Ipsos-Umfrage enthüllt: Mehr als ein Viertel der deutschen Haushalte hat keine finanziellen Rücklagen
Die aktuelle wirtschaftliche Lage stellt viele Bürger vor erhebliche Herausforderungen. Laut einer repräsentativen Erhebung des Meinungsforschungsinstituts Ipsos im Auftrag der Direktbank ING verfügen 27 Prozent der privaten Haushalte in Deutschland über keinerlei Ersparnisse. Diese besorgniserregende Zahl markiert einen deutlichen Anstieg gegenüber dem Vorjahr, als der Anteil noch bei 23,5 Prozent lag.
Preissteigerungen und geringe Einkommen als Hauptgründe
Die Umfrageergebnisse zeigen deutlich, welche Faktoren das Sparen erschweren.

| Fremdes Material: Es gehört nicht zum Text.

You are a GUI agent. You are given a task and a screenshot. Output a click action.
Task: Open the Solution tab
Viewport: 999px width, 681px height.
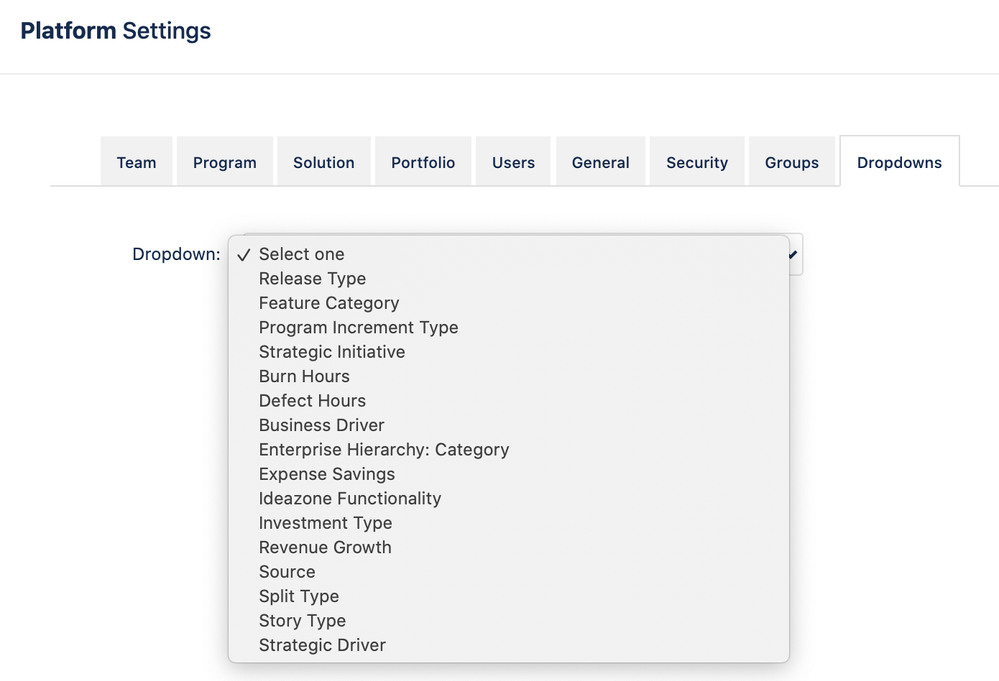[323, 162]
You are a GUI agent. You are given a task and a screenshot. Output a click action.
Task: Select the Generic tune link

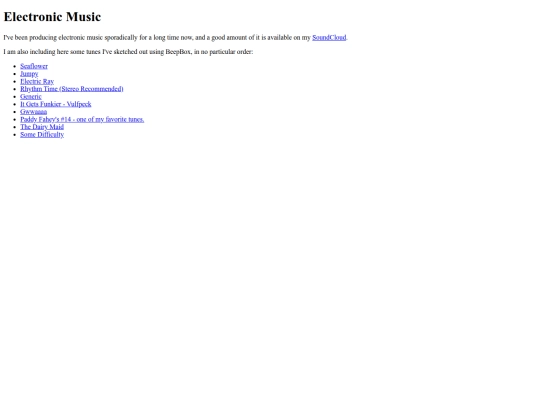[x=31, y=96]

Fast die Hälfte der Befragten ohne Rücklagen (46,7 Prozent) gibt an, dass ihr Einkommen schlicht nicht ausreicht, um Geld beiseitelegen zu können. Weitere 22 Prozent führen die gestiegenen Lebenshaltungskosten als Grund an, die vorhandene Reserven aufgezehrt haben.
Die psychischen Belastungen sind ebenfalls spürbar: Fast jeder fünfte Deutsche (17,9 Prozent) grübelt nachts über finanzielle Sorgen. Mehr als ein Drittel (36,5 Prozent) stimmt der Aussage zu, dass sie aufgrund ihrer finanziellen Situation das Gefühl haben, nie die Dinge erreichen zu können, die sie sich im Leben wünschen.
Rekordvermögen bei gleichzeitiger wachsender Ungleichheit
Während viele Haushalte mit leeren Händen dastehen, erreicht das gesamte Geldvermögen der Privathaushalte in Deutschland neue Höchststände. Nach Angaben der Bundesbank summierte sich dieses Vermögen zum Ende des dritten Quartals 2025 auf den Rekordwert von 9,389 Billionen Euro. Die DZ Bank prognostiziert für das Gesamtjahr 2025 sogar einen Wert von knapp über 10 Billionen Euro und für das laufende Jahr einen weiteren Anstieg auf 10,5 Billionen Euro.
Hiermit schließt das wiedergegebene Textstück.